▶ [Problem statement] Rewrite everything from "At what (x,y)" down to the end of the records, putting "point" in place of "coordinate pair" and leaving all else unchanged. Leave the pictures out of your answer.

▶ [Exercise materials]
************
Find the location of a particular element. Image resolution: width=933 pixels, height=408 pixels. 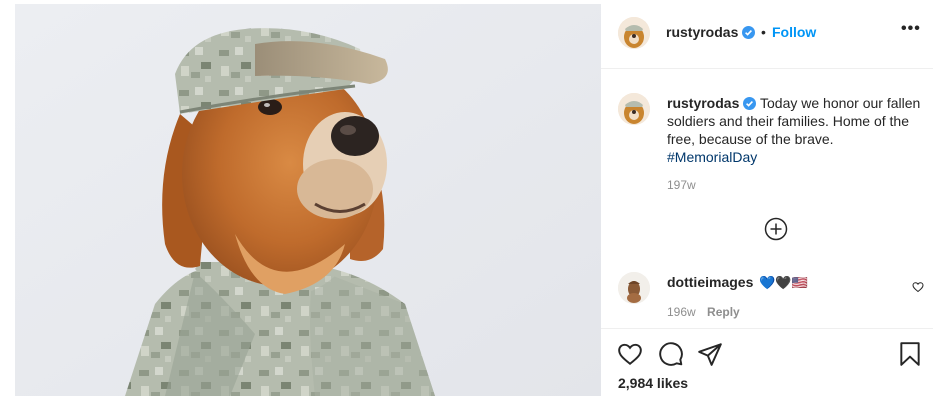

author-username: rustyrodas is located at coordinates (711, 32).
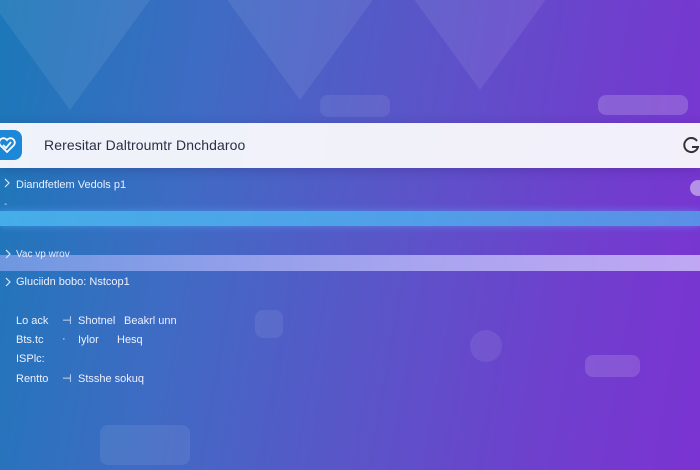 This screenshot has height=470, width=700. Describe the element at coordinates (130, 340) in the screenshot. I see `detail-value-2: Hesq` at that location.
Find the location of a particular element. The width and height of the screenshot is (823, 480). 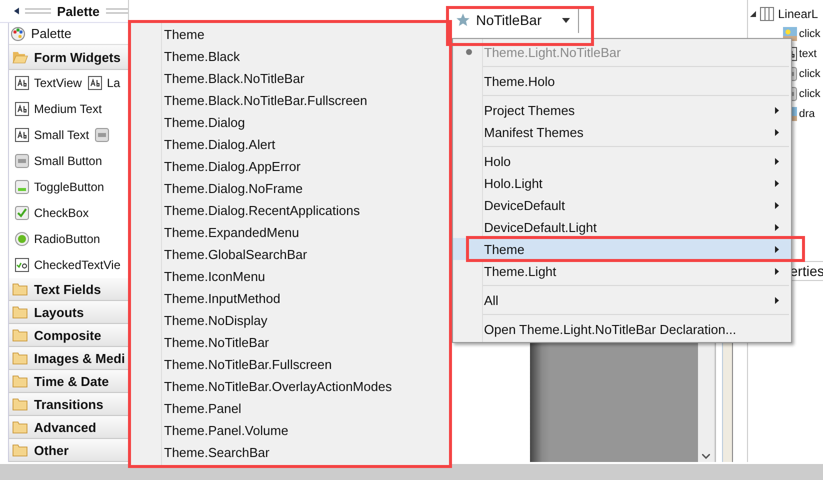

menu-item: Theme.NoDisplay is located at coordinates (290, 321).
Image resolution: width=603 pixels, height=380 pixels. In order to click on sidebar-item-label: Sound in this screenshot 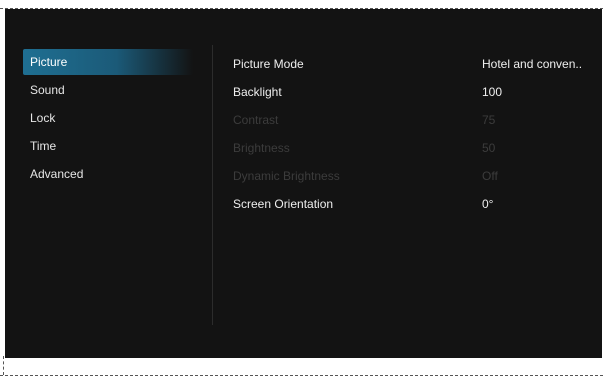, I will do `click(48, 90)`.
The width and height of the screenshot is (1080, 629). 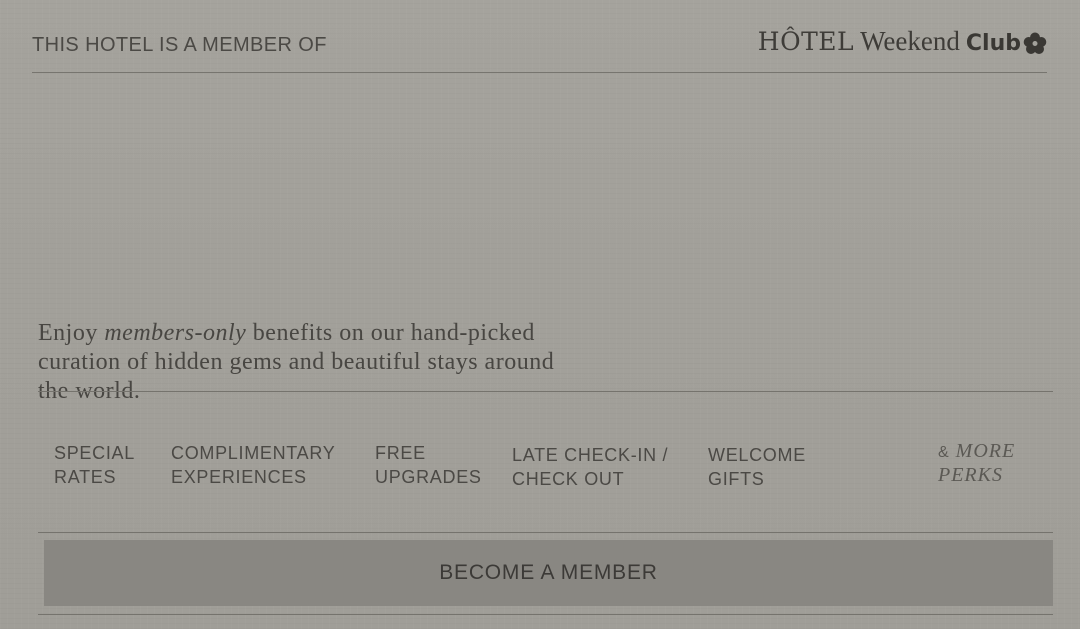 What do you see at coordinates (546, 392) in the screenshot?
I see `divider-top` at bounding box center [546, 392].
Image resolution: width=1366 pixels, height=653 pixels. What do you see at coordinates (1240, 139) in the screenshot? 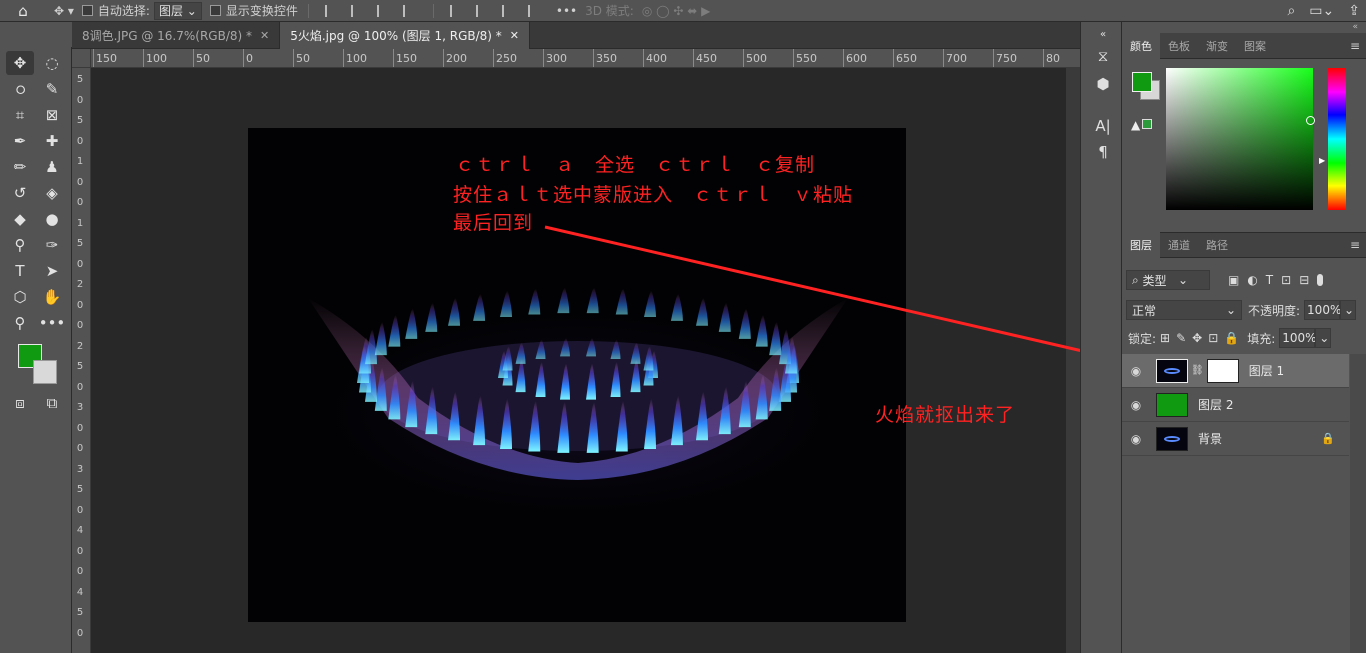
I see `color-picker-field` at bounding box center [1240, 139].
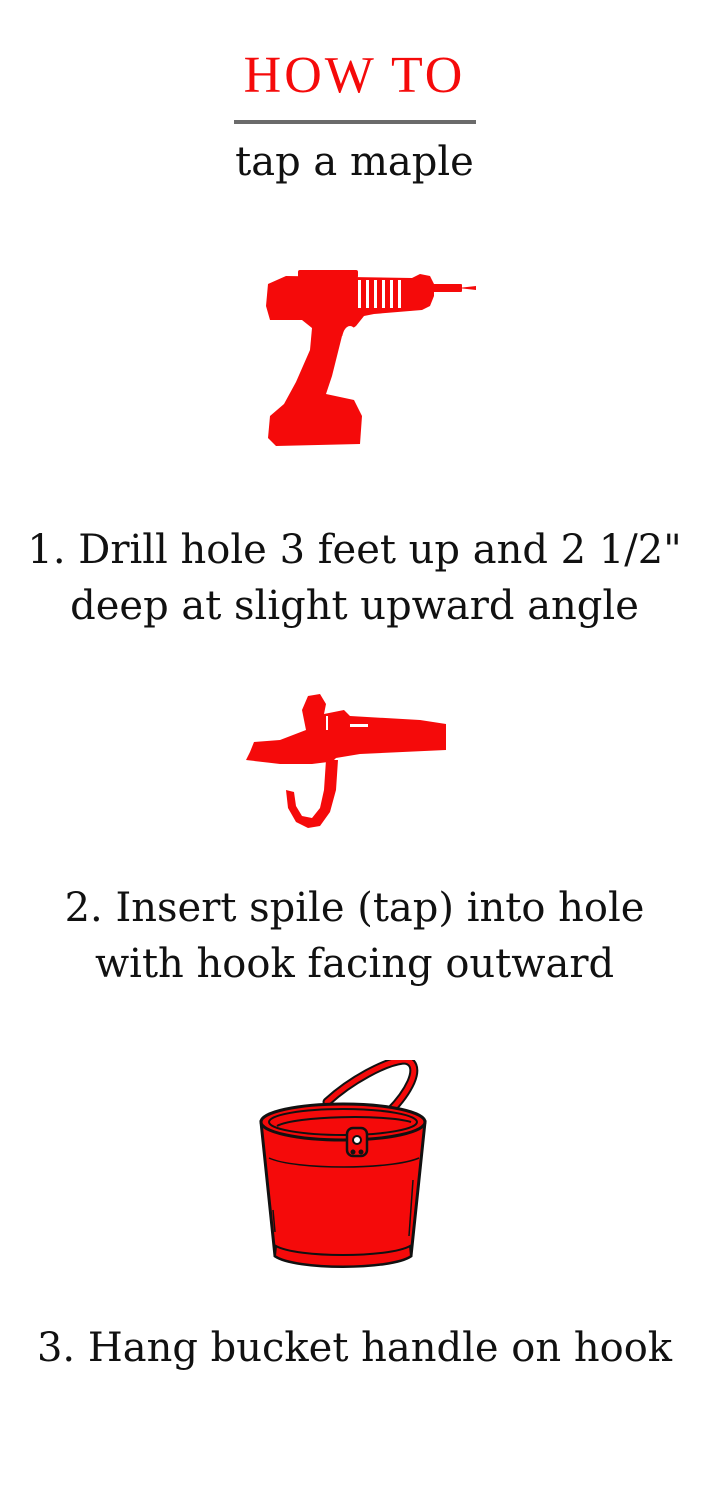  I want to click on spile-icon, so click(346, 761).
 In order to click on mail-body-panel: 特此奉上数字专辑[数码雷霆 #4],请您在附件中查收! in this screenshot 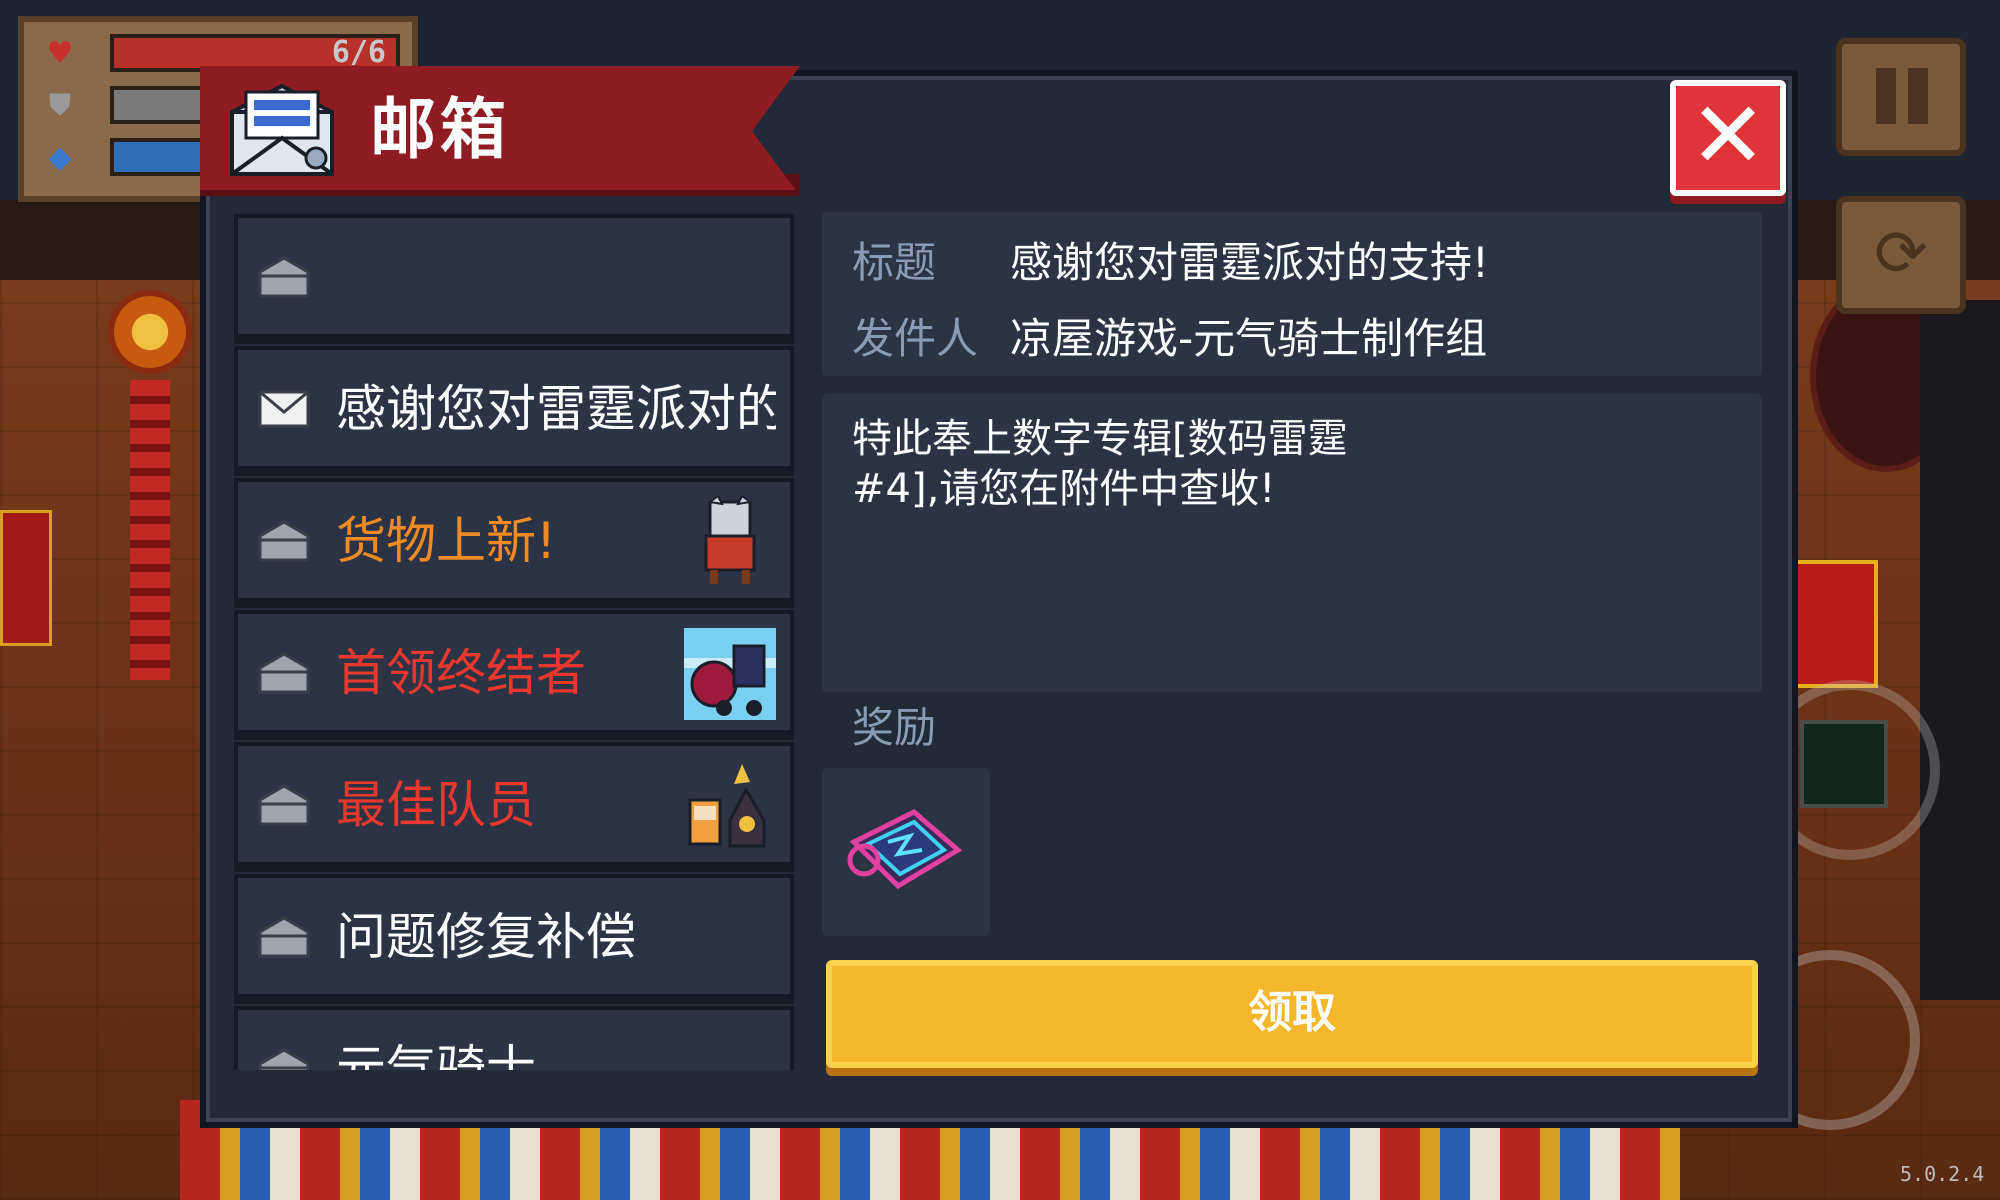, I will do `click(1292, 543)`.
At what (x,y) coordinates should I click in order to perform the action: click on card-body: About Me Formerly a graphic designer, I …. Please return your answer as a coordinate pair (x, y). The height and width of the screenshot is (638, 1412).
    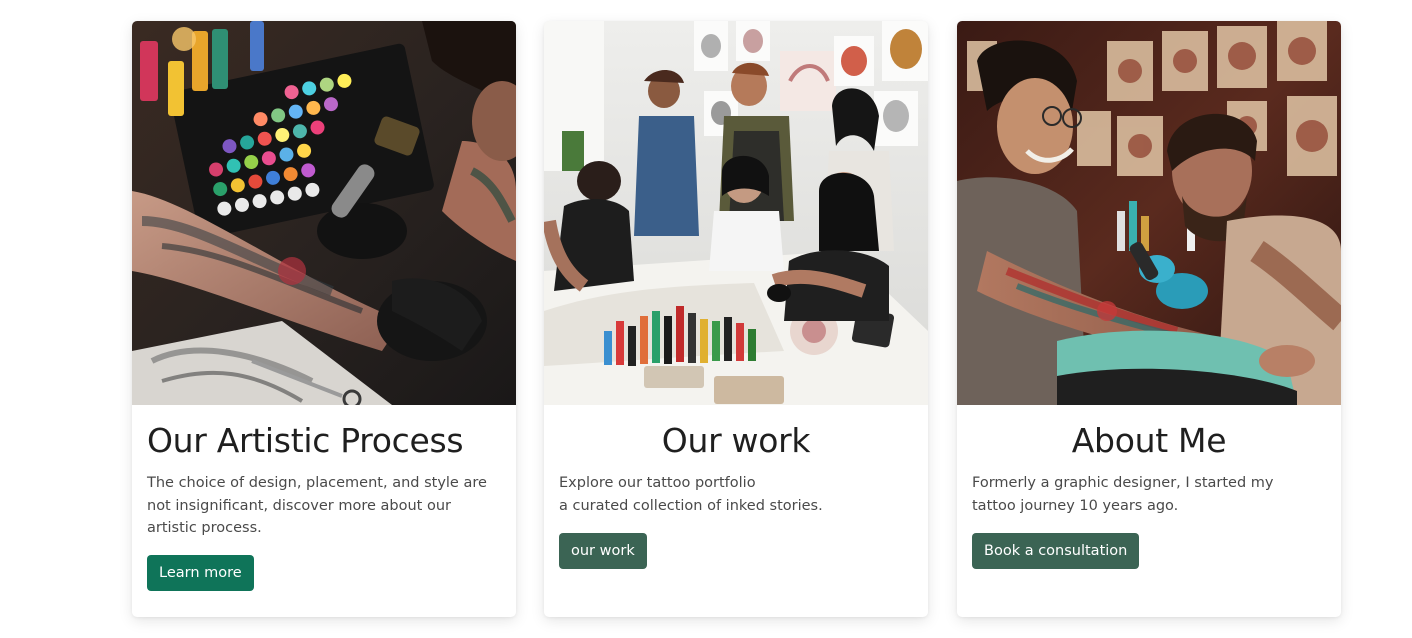
    Looking at the image, I should click on (1149, 494).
************
▶ [Task response]
At what (x,y) coordinates should I click in order to perform the action: click on card-body: About Me Formerly a graphic designer, I …. Please return your answer as a point (x, y). The height and width of the screenshot is (638, 1412).
    Looking at the image, I should click on (1149, 494).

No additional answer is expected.